The Senate went on a six-week break on Wednesday, with one of the Duterte administration’s pet bills—reviving the death penalty—hanging in midair, after senators suspended committee hearings and Senate President Aquilino L. Pimentel III acknowledging the vote in the 24-member chamber is “too close to call”.
This, despite the overwhelming number of solons who passed the bill on third reading in the House of Representatives.
The death-penalty bill was expected to be reported out by the Senate’s Justice and Human Rights Committee for plenary deliberations. However, panel hearings have even been deferred, as senators await a Department of Justice (DOJ) opinion on whether a treaty banning the imposition of capital punishment—known as the International Covenant on Civil and Political Rights, to which the country acceded—is part of the law of the land and, hence, would be violated by passing this pending measure.
Sen. Richard J. Gordon, committee chairman, tossed the question to the DOJ, after Senate Minority Leader Franklin M. Drilon raised the matter of conflict with the treaty in the last hearing. Earlier, Drilon’s incarcerated Liberal Party ally, Sen. Leila M. de Lima, had also warned against violating the country’s commitments to such international conventions that reflect the growing trend worldwide to shun capital punishment.
Gordon, who replaced de Lima as Justice Committee chairman last October, elicited an admission from a resource person at the last hearing that treaties and international conventions to which the Philippines accedes become part of the law of the land.
That threw the hearing into a tizzy, prompting Gordon to suspend further panel hearings. The senators present agreed to his initiative to ask the DOJ for a formal opinion.
Voting 50-50
Pimentel had earlier acknowledged that voting on the bill in the upper chamber appears to be “50-50”.
He told the BusinessMirror in an interview the votes for or against the measure could be 10-14 for either side, or even end up with a split “right down the middle” at 12 senators for and 12 against.
The Liberal Party (LP), to which Drilon and de Lima belong, constitutes a solid bloc against death penalty. The party’s president, Sen. Francis Pangilinan, categorically declared: “We will vote against it in the Senate.” Besides Pangilinan, Drilon, de Lima and Bam Aquino, the LP bloc counts in the antideath-penalty group Sens. Risa Hontiveros, Antonio Trillanes, Francis Escudero and Senate President Pro Tempore Ralph Recto.
Drilon had made clear the party’s stand early on. “When it [death-penalty bill] comes to the Senate floor, we will state our position, and we will accordingly express our opposition,” Drilon told reporters in February, adding that their position is “nonnegotiable”.
While the House leaders had rushed their vote on the measure last week, Drilon said the same thing happening at the Senate could not be predicted.
Besides the fact that committee hearings were suspended by panel chairman Gordon to await the DOJ opinion on the treaties, Drilon observed: “The Senate has always been an independent body and the senators have always taken positions on the basis of their own beliefs.”
Sen. Panfilo Lacson Sr., who favors death penalty, agreed, describing the chamber as consisting of “24 republics”. Lacson admits it’s not easy to predict how the Senate vote would go. “’Di pwede na magbotohan based sa usap-usapan lang. Dito sa Senado all 24 of us would like to be heard and would like to argue kung ano ang kanilang conviction on certain issues.”
Nancy Binay’s list
For her part, Sen. Nancy Binay, though not an LP member, has declared herself against death penalty, and was quoted earlier in one interview as having ticked off at least nine names she knew would vote against the measure.
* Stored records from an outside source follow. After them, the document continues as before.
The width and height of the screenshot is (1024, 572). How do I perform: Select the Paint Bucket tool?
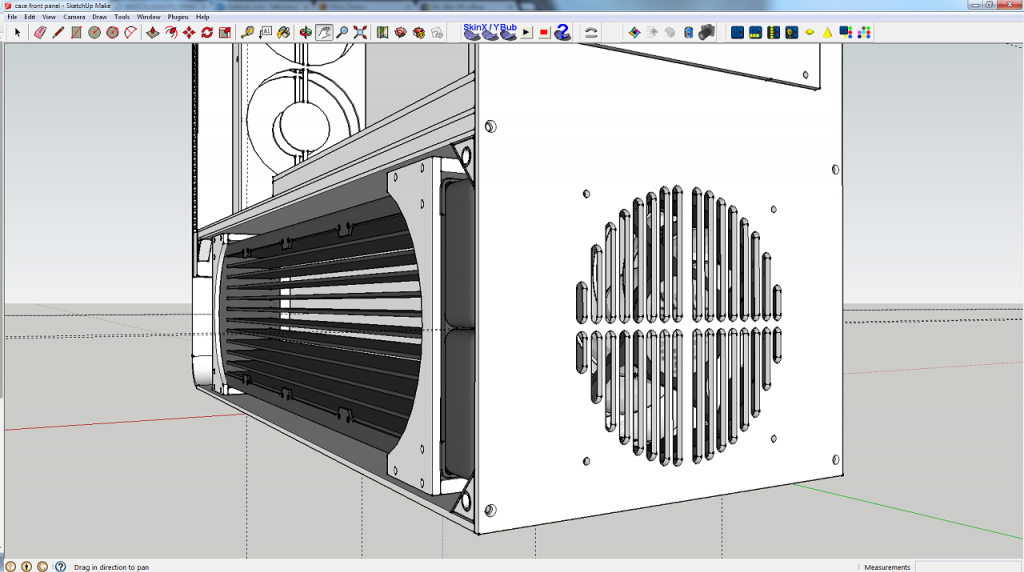tap(283, 32)
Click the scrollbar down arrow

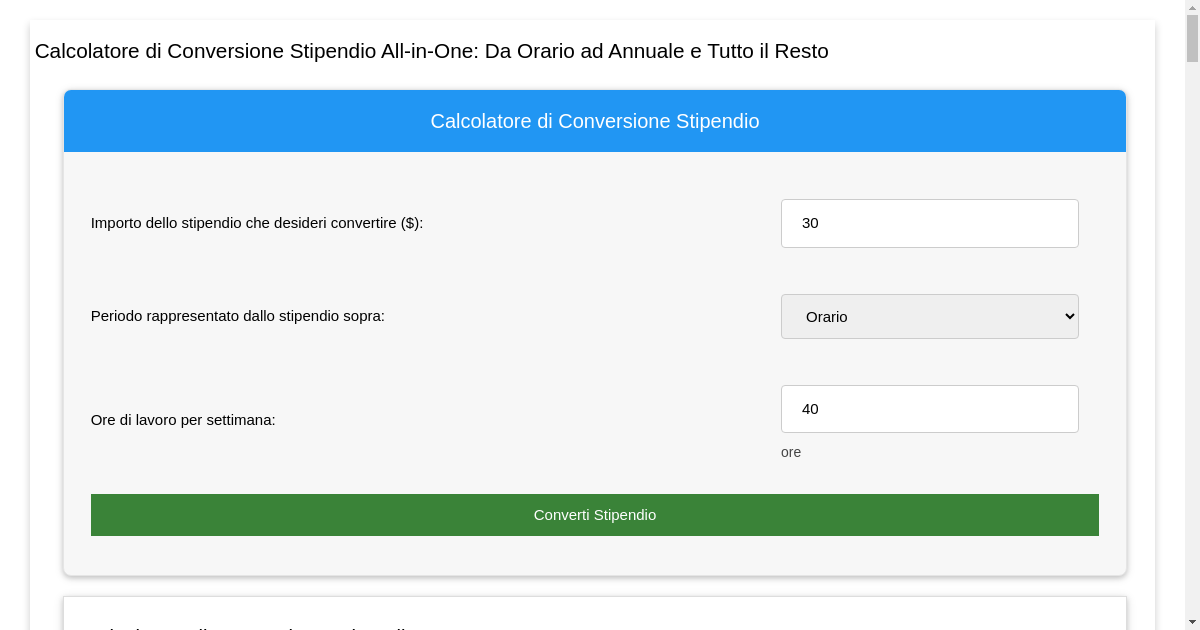(1191, 620)
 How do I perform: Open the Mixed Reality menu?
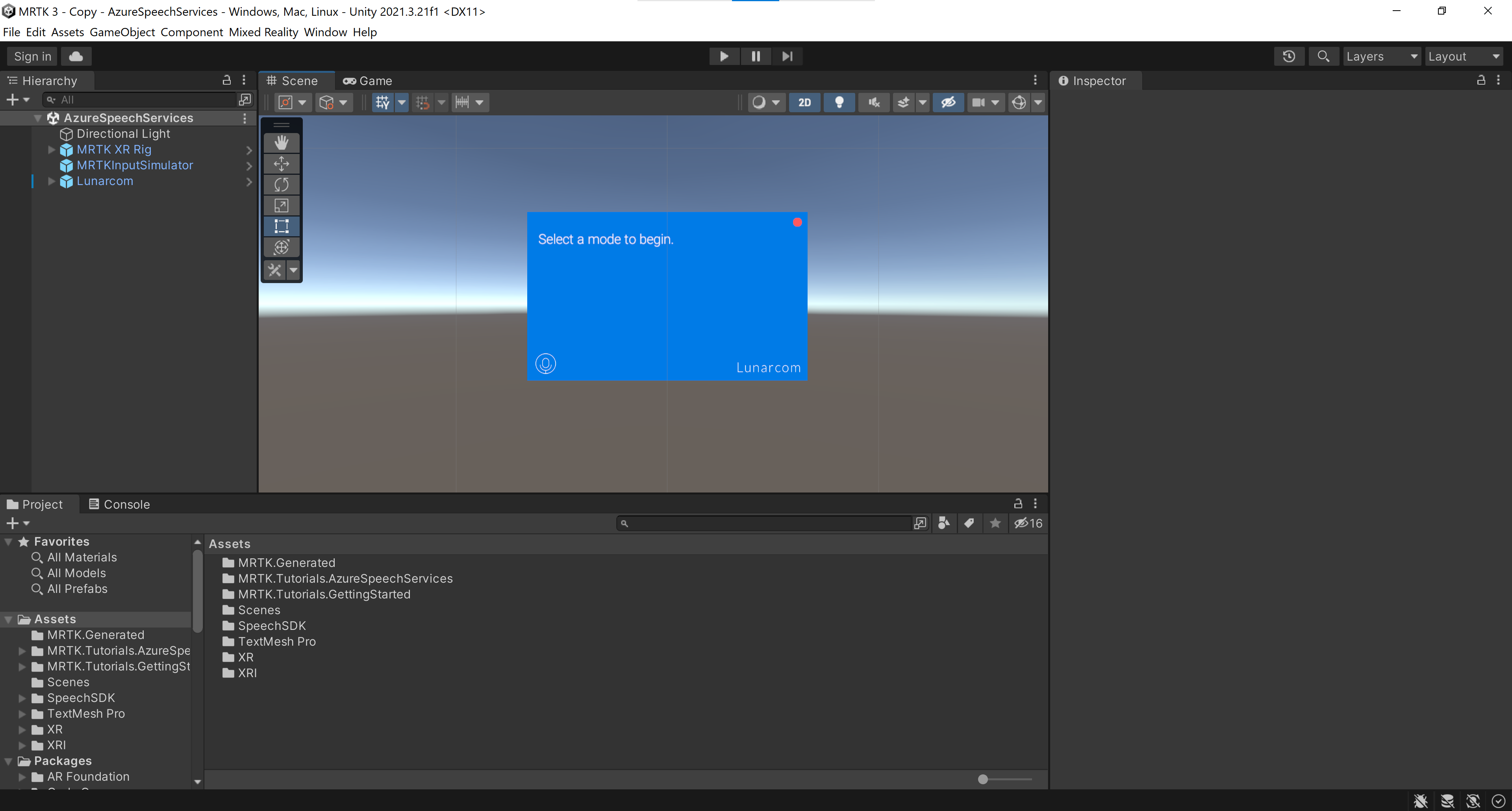[263, 32]
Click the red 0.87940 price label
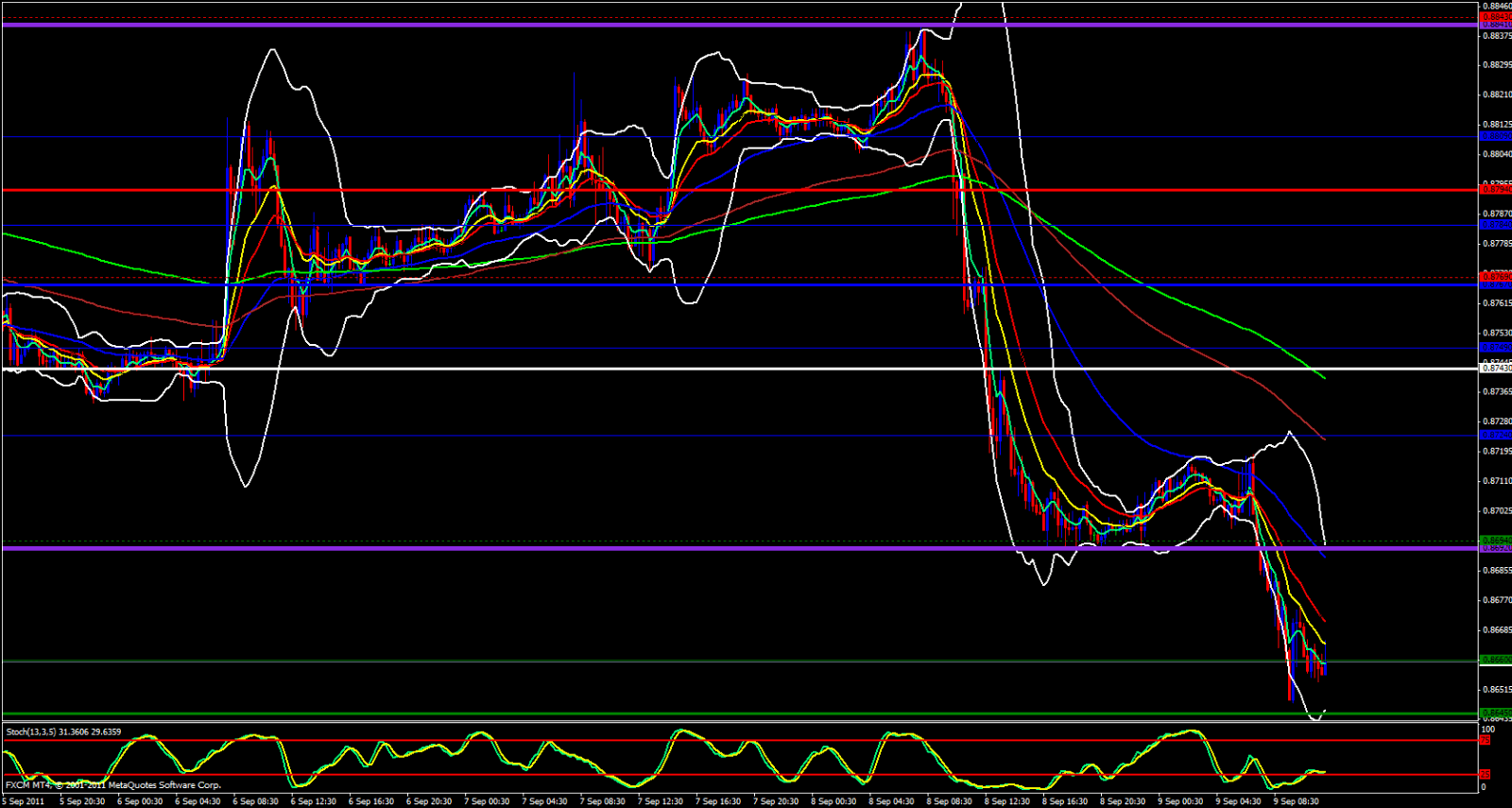 [1495, 190]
Besides herself and the LP bloc, she also listed Trillanes, Escudero and Recto, whose wife, Rep. Vilma Santos-Recto, voted against the measure in the House. She, thus, lost her committee position in the purge enforced by Speaker Pantaleon D. Alvarez on March 15. Sources confided that Gordon himself, who presides as justice panel chairman, is also seen to be against death penalty.
No hard-sell pitch
Meanwhile, despite the perilous count of support in the Senate for his pet measure, President Duterte did not seek the senators’ support to vote for the death penalty during the “intimate” dinner he hosted at the Presidential Guest House on Tuesday, even when he discussed his war on drugs—the main justification he has been using for the reimposition of capital punishment.
“He did not mention anything that seeks support for any subject matter,” Senate Majority Leader Vicente C. Sotto III told the BusinessMirror. Sixteen senators attended the dinner meeting with Duterte, but not one committed anything to the President, Senate sources privy to the meeting said.